= Beginning of Section =

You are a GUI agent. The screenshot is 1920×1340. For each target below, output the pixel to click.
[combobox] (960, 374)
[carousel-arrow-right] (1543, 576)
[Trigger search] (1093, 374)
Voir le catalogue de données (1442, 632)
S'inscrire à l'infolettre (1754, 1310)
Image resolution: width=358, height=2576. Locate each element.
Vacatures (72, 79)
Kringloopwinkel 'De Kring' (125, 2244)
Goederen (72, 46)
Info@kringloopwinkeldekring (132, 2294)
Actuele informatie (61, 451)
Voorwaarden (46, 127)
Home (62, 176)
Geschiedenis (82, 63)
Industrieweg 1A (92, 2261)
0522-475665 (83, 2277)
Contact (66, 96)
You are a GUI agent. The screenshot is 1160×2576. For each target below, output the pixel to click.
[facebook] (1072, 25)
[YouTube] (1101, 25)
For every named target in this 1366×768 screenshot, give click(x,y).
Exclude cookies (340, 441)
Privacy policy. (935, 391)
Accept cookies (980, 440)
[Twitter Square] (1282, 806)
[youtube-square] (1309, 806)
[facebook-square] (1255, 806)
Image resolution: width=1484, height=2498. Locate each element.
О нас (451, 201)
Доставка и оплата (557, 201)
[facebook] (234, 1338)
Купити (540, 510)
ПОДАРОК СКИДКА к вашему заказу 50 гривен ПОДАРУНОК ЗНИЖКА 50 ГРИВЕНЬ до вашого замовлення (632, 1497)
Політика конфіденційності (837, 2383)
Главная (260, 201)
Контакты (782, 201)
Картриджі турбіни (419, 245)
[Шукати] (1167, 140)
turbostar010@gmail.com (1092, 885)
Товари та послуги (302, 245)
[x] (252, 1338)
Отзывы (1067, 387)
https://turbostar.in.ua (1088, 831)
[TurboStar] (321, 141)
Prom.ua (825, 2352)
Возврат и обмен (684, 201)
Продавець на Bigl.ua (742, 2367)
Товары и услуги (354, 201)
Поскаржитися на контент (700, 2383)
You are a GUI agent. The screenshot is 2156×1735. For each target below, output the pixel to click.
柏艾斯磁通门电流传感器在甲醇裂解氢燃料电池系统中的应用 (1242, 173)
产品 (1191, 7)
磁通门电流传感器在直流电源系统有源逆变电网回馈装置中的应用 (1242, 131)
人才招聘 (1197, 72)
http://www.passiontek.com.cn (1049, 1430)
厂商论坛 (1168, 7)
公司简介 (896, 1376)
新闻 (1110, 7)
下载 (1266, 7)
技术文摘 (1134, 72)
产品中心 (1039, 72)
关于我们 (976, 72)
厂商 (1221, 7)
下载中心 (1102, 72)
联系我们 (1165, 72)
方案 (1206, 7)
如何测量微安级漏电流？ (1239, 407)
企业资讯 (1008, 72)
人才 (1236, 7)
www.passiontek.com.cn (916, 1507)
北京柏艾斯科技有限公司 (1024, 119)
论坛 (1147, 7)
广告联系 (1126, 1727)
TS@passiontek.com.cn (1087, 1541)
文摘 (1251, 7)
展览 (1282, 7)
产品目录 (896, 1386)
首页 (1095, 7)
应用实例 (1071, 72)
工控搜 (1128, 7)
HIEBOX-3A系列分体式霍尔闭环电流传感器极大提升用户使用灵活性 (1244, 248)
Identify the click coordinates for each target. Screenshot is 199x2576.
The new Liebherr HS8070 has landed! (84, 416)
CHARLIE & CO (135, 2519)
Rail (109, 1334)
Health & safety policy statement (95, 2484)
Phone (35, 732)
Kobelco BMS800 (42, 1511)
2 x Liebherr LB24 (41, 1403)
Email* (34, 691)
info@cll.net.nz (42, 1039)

= End of Section =

- [What needs to be done] Take from the material above the lines running from the one with "新闻 (1110, 7)" through the one with "工控搜 (1128, 7)", and repeat them exactly, with nothing else.

- [Answer below]
新闻 (1110, 7)
下载 (1266, 7)
技术文摘 (1134, 72)
产品中心 (1039, 72)
关于我们 (976, 72)
厂商 (1221, 7)
下载中心 (1102, 72)
联系我们 (1165, 72)
方案 (1206, 7)
如何测量微安级漏电流？ (1239, 407)
企业资讯 (1008, 72)
人才 (1236, 7)
www.passiontek.com.cn (916, 1507)
北京柏艾斯科技有限公司 (1024, 119)
论坛 (1147, 7)
广告联系 (1126, 1727)
TS@passiontek.com.cn (1087, 1541)
文摘 (1251, 7)
展览 (1282, 7)
产品目录 (896, 1386)
首页 (1095, 7)
应用实例 (1071, 72)
工控搜 (1128, 7)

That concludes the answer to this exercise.